(Stored records)
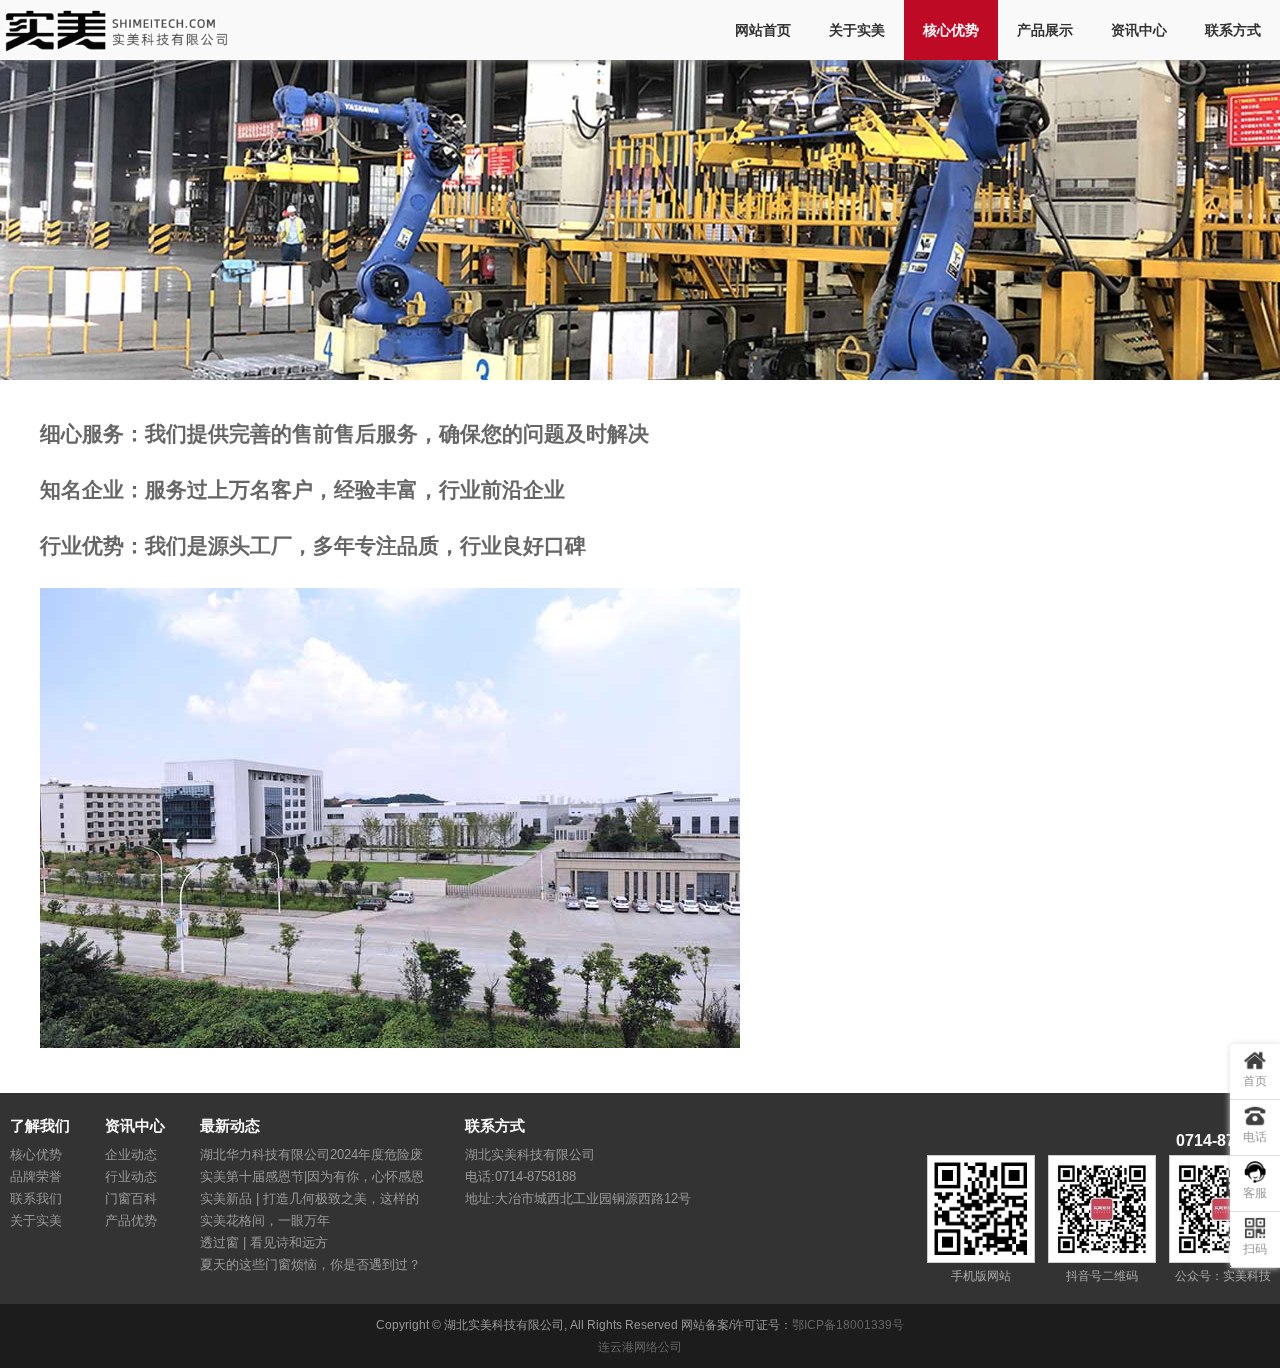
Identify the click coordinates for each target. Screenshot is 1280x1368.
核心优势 (951, 30)
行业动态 (131, 1176)
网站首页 (763, 30)
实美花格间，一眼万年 (265, 1220)
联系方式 (1233, 30)
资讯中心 (1139, 30)
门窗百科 (131, 1198)
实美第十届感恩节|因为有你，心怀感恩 (312, 1176)
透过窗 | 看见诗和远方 (264, 1242)
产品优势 (131, 1220)
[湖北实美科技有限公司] (122, 45)
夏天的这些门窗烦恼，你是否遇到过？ (310, 1264)
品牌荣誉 (36, 1176)
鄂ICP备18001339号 (848, 1325)
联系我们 (36, 1198)
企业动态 (131, 1154)
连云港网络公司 (640, 1347)
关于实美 (857, 30)
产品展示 (1045, 30)
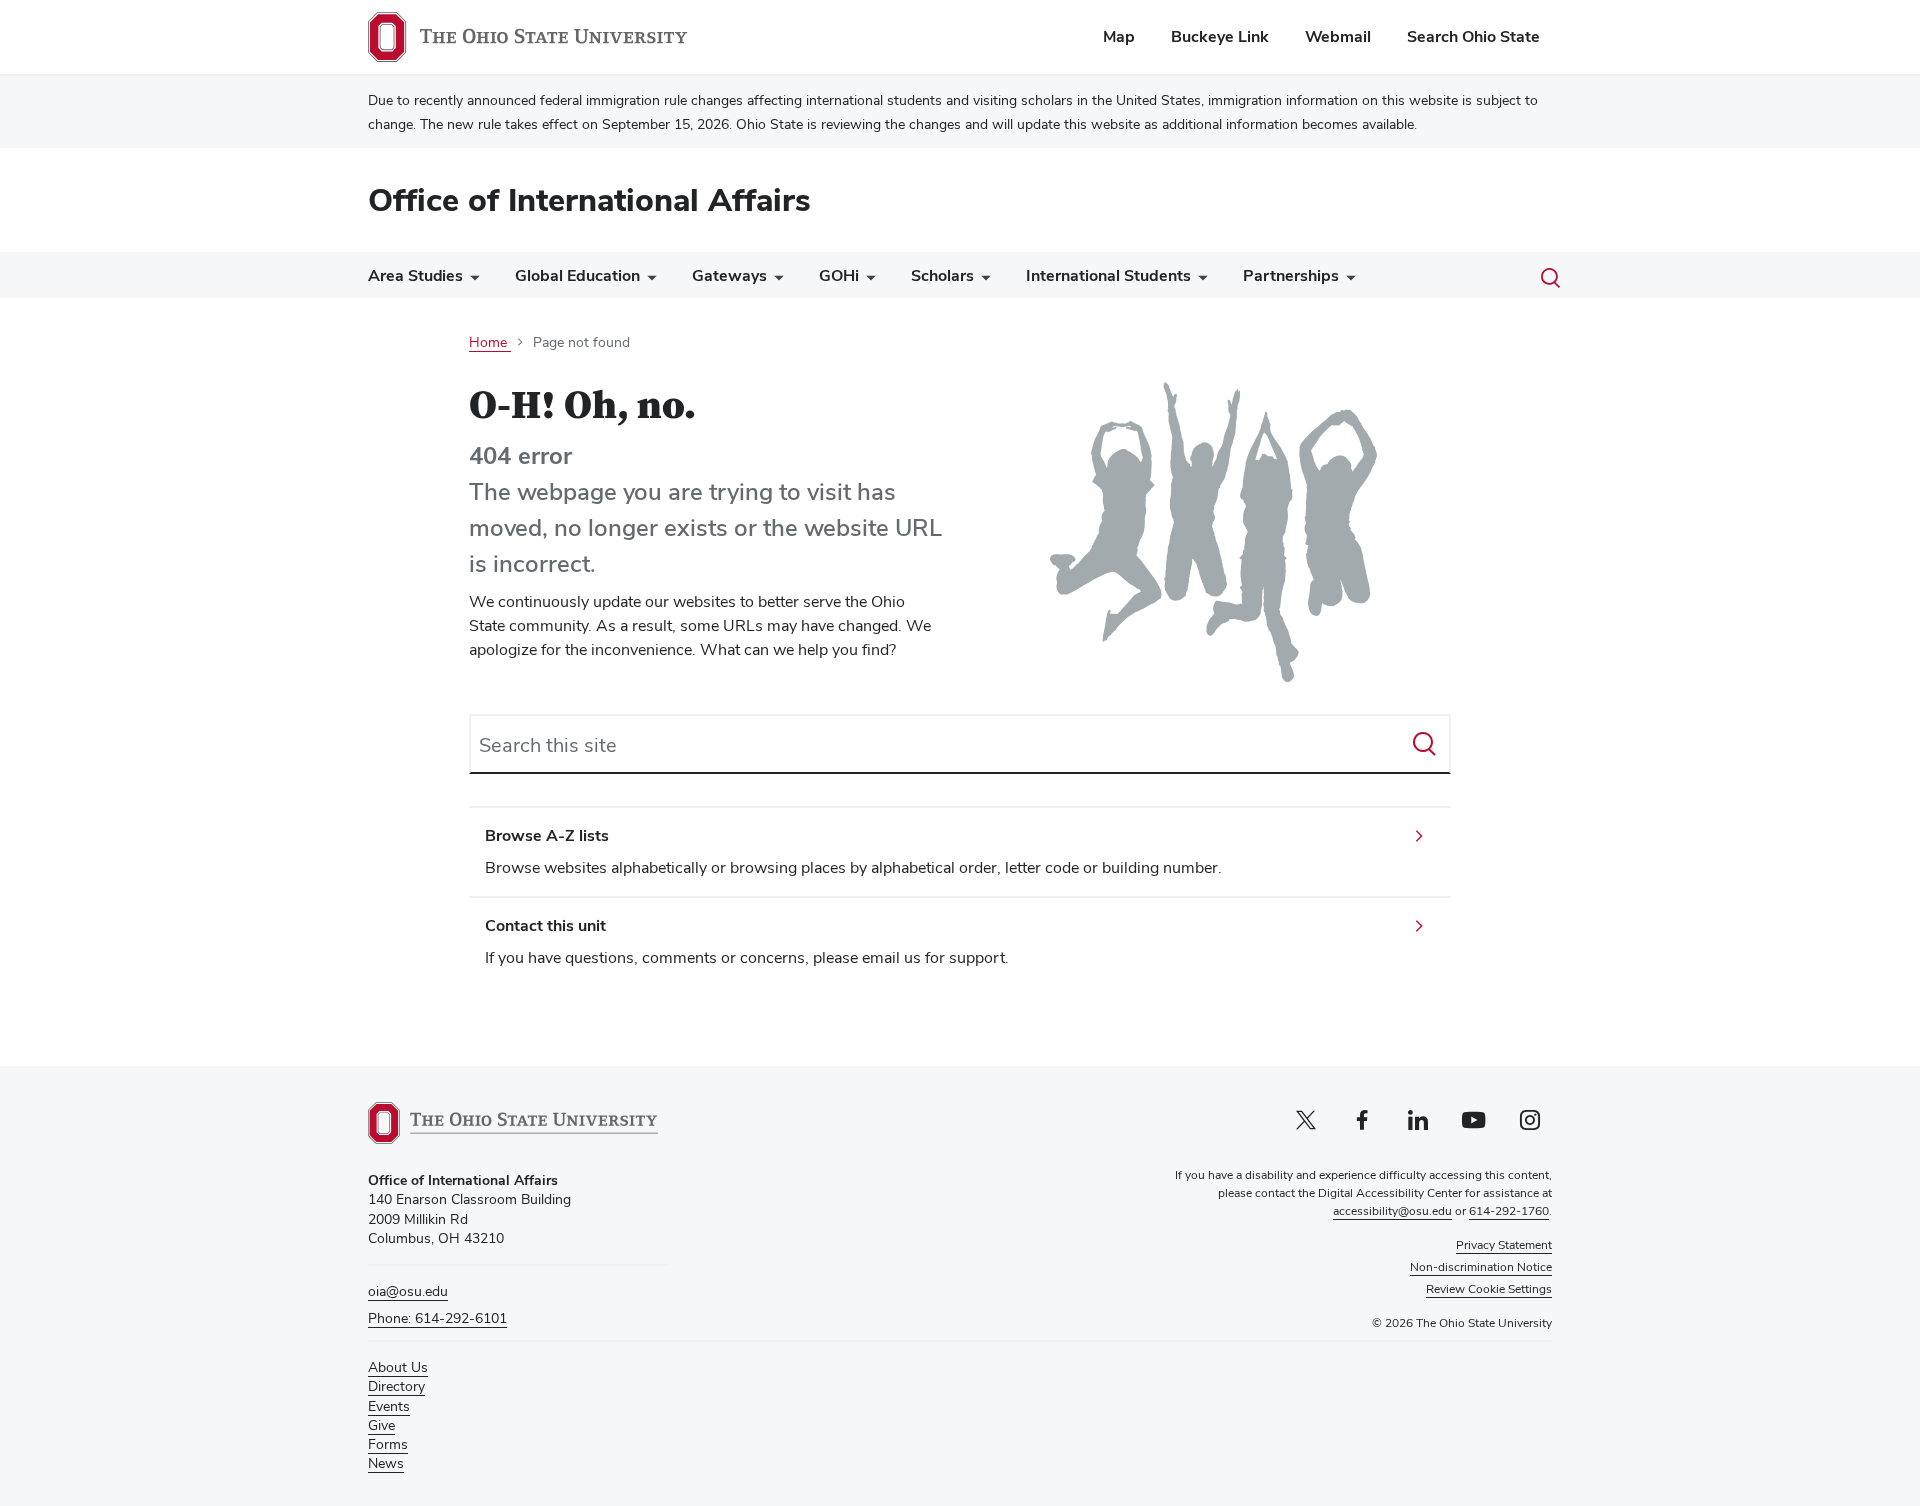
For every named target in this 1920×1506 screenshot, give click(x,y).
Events (389, 1406)
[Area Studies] (471, 280)
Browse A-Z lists (547, 835)
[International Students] (1199, 280)
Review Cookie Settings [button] (1489, 1289)
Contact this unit (545, 925)
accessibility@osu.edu (1392, 1211)
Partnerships (1291, 275)
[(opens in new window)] (513, 1123)
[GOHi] (867, 280)
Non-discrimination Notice (1481, 1267)
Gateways (729, 275)
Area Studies (415, 275)
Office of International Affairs (589, 199)
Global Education (577, 275)
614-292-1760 (1509, 1211)
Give (381, 1425)
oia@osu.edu (408, 1291)
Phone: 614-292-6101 (437, 1318)
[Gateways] (775, 280)
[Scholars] (982, 280)
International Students (1108, 275)
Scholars (942, 275)
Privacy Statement (1504, 1245)
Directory (396, 1386)
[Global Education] (648, 280)
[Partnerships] (1347, 280)
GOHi (839, 275)
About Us (398, 1367)
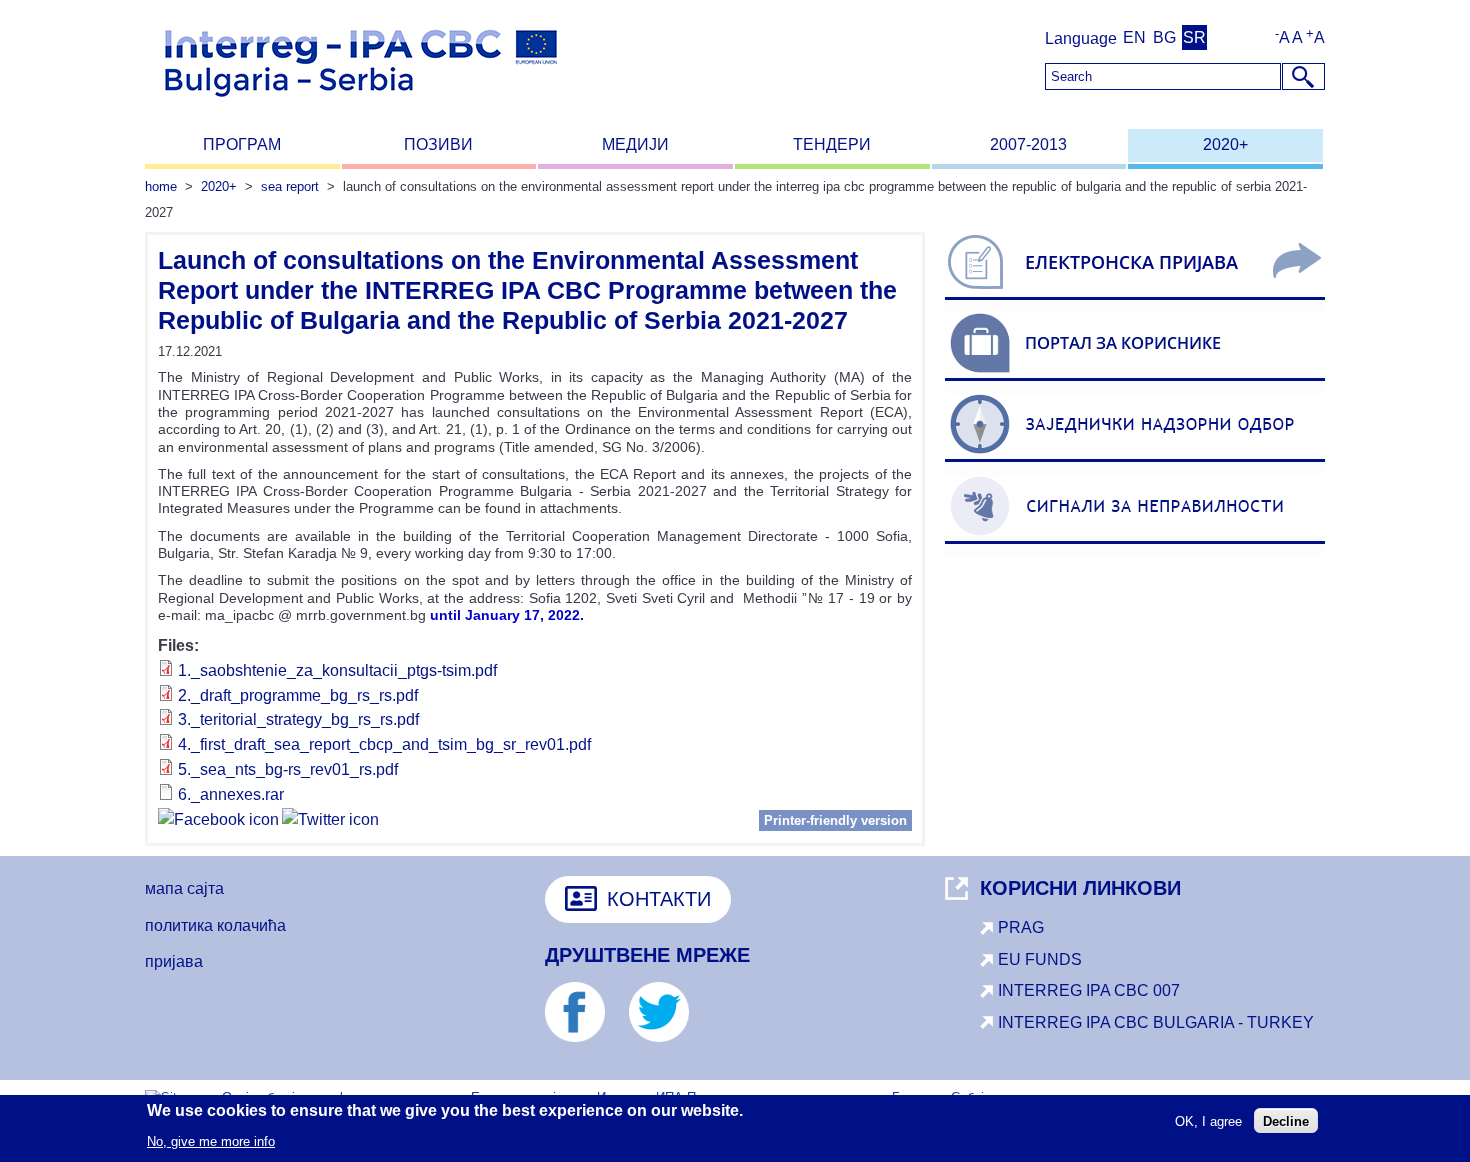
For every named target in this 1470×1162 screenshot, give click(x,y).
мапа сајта (184, 888)
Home (161, 186)
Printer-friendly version (835, 820)
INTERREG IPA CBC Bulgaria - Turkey (1156, 1022)
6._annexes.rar (231, 794)
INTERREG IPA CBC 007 (1089, 990)
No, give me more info (211, 1140)
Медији (635, 144)
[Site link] (1135, 299)
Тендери (832, 144)
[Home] (361, 105)
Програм (242, 144)
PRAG (1021, 927)
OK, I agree (1208, 1120)
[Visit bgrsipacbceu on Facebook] (218, 822)
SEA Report (290, 186)
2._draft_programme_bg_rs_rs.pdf (298, 695)
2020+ (1225, 144)
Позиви (438, 144)
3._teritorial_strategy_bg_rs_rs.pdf (298, 719)
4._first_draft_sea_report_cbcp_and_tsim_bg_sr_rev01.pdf (384, 744)
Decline (1286, 1120)
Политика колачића (215, 925)
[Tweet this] (330, 822)
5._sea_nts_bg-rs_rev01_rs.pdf (288, 769)
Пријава (174, 961)
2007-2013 (1028, 144)
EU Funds (1040, 959)
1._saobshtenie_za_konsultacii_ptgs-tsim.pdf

◆ **TASK REQUIREMENTS**: Each record above must be set down again unchanged, with its pictures left out.

◆ **WORKED SOLUTION**:
Identify the click coordinates for each target. Screenshot is 1280x1368.
核心优势 (951, 30)
行业动态 (131, 1176)
网站首页 (763, 30)
实美花格间，一眼万年 (265, 1220)
联系方式 (1233, 30)
资讯中心 (1139, 30)
门窗百科 (131, 1198)
实美第十届感恩节|因为有你，心怀感恩 (312, 1176)
透过窗 | 看见诗和远方 (264, 1242)
产品优势 (131, 1220)
[湖北实美科技有限公司] (122, 45)
夏天的这些门窗烦恼，你是否遇到过？ (310, 1264)
品牌荣誉 (36, 1176)
鄂ICP备18001339号 (848, 1325)
联系我们 (36, 1198)
企业动态 (131, 1154)
连云港网络公司 (640, 1347)
关于实美 (857, 30)
产品展示 (1045, 30)
For every named target in this 1920×1506 screenshot, give click(x,y).
Events (389, 1406)
[Area Studies] (471, 280)
Browse A-Z lists (547, 835)
[International Students] (1199, 280)
Review Cookie Settings [button] (1489, 1289)
Contact this unit (545, 925)
accessibility@osu.edu (1392, 1211)
Partnerships (1291, 275)
[(opens in new window)] (513, 1123)
[GOHi] (867, 280)
Non-discrimination Notice (1481, 1267)
Gateways (729, 275)
Area Studies (415, 275)
Office of International Affairs (589, 199)
Global Education (577, 275)
614-292-1760 (1509, 1211)
Give (381, 1425)
oia@osu.edu (408, 1291)
Phone: 614-292-6101 (437, 1318)
[Gateways] (775, 280)
[Scholars] (982, 280)
International Students (1108, 275)
Scholars (942, 275)
Privacy Statement (1504, 1245)
Directory (396, 1386)
[Global Education] (648, 280)
[Partnerships] (1347, 280)
GOHi (839, 275)
About Us (398, 1367)
For every named target in this 1470×1162 screenshot, give click(x,y).
мапа сајта (184, 888)
Home (161, 186)
Printer-friendly version (835, 820)
INTERREG IPA CBC Bulgaria - Turkey (1156, 1022)
6._annexes.rar (231, 794)
INTERREG IPA CBC 007 (1089, 990)
No, give me more info (211, 1140)
Медији (635, 144)
[Site link] (1135, 299)
Тендери (832, 144)
[Home] (361, 105)
Програм (242, 144)
PRAG (1021, 927)
OK, I agree (1208, 1120)
[Visit bgrsipacbceu on Facebook] (218, 822)
SEA Report (290, 186)
2._draft_programme_bg_rs_rs.pdf (298, 695)
2020+ (1225, 144)
Позиви (438, 144)
3._teritorial_strategy_bg_rs_rs.pdf (298, 719)
4._first_draft_sea_report_cbcp_and_tsim_bg_sr_rev01.pdf (384, 744)
Decline (1286, 1120)
Политика колачића (215, 925)
[Tweet this] (330, 822)
5._sea_nts_bg-rs_rev01_rs.pdf (288, 769)
Пријава (174, 961)
2007-2013 (1028, 144)
EU Funds (1040, 959)
1._saobshtenie_za_konsultacii_ptgs-tsim.pdf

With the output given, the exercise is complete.